Copy out each line of the data holding "Cancel".

━━━ INPUT DATA

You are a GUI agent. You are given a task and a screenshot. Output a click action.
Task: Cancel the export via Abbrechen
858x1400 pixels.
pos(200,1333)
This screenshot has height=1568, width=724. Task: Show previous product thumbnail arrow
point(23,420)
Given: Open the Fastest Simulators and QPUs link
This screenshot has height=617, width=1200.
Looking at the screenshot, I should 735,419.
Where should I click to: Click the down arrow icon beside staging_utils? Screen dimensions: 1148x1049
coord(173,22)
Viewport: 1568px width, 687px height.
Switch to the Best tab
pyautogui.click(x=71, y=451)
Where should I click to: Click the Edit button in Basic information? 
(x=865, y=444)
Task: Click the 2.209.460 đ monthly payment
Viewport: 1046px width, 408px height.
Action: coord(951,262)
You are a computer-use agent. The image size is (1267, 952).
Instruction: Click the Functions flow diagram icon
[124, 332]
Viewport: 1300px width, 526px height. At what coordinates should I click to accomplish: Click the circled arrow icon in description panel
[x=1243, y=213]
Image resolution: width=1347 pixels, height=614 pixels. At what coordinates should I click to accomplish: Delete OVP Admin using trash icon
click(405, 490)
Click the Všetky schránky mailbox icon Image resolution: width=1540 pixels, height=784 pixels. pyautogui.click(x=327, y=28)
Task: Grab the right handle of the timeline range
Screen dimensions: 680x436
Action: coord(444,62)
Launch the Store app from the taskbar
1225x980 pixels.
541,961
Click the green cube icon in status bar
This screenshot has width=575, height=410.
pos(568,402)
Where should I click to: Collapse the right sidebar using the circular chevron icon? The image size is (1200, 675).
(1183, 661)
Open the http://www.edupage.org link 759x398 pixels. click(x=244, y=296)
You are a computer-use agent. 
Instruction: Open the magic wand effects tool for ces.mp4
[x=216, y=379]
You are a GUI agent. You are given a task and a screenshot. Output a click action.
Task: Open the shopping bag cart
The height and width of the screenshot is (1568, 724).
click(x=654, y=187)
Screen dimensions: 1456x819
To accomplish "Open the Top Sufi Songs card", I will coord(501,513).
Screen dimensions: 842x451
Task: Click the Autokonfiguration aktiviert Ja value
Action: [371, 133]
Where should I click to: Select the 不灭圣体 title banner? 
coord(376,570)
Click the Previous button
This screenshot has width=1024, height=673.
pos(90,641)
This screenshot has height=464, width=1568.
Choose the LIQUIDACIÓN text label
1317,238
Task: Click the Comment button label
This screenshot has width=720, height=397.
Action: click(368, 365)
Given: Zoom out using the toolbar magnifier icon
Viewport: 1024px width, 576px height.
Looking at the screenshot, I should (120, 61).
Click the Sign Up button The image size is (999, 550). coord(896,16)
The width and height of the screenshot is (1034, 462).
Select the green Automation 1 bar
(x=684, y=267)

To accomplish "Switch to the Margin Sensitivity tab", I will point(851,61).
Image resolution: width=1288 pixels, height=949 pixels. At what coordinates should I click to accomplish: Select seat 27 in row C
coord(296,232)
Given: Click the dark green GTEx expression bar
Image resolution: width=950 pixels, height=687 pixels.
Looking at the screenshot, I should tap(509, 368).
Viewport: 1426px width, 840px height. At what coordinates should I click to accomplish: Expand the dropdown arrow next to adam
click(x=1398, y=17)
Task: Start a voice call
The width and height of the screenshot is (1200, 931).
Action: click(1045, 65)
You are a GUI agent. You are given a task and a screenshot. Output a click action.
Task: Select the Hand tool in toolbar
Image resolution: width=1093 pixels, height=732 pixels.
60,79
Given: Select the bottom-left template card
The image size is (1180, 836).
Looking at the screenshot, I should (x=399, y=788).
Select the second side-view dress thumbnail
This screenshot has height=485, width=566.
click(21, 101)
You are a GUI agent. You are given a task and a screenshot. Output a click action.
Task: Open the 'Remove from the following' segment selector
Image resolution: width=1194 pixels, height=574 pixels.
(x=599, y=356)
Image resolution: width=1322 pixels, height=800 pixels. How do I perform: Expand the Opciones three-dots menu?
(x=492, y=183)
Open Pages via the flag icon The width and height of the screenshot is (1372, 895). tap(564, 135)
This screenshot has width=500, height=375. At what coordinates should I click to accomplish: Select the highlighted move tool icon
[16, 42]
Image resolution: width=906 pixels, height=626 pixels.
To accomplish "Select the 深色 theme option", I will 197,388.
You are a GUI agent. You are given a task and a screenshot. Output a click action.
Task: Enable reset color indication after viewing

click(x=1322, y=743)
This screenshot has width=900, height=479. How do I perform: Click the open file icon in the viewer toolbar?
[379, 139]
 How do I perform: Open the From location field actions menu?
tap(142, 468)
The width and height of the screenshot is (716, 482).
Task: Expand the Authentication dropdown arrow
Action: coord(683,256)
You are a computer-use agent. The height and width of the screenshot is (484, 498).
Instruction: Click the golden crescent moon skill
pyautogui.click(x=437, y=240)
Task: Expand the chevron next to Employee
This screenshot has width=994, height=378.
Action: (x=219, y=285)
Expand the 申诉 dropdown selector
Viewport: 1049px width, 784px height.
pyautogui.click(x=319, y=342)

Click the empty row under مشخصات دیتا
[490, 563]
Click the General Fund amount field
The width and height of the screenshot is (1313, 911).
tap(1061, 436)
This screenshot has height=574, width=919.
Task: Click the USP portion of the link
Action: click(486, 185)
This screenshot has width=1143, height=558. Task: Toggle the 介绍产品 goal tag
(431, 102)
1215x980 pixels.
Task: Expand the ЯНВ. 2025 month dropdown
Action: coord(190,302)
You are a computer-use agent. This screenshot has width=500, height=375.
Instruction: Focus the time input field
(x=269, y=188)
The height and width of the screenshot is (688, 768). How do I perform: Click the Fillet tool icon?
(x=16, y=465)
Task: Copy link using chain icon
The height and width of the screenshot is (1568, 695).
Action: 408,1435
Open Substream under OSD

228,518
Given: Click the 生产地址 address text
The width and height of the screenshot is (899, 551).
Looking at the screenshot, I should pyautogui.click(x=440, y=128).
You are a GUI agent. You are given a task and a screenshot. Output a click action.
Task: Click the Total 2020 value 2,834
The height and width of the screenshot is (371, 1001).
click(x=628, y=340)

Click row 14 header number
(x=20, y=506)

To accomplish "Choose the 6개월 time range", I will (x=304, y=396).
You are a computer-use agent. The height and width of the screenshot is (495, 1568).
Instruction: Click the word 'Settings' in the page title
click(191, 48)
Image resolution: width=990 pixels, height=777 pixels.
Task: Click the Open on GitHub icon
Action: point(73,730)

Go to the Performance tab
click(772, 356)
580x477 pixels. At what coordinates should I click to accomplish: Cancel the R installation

━━━━━━

**ANSWER FOR THE TASK:**
Task: Cancel the export via Abbrechen
580x477 pixels. At what coordinates should I click to accomplish: Cancel the R installation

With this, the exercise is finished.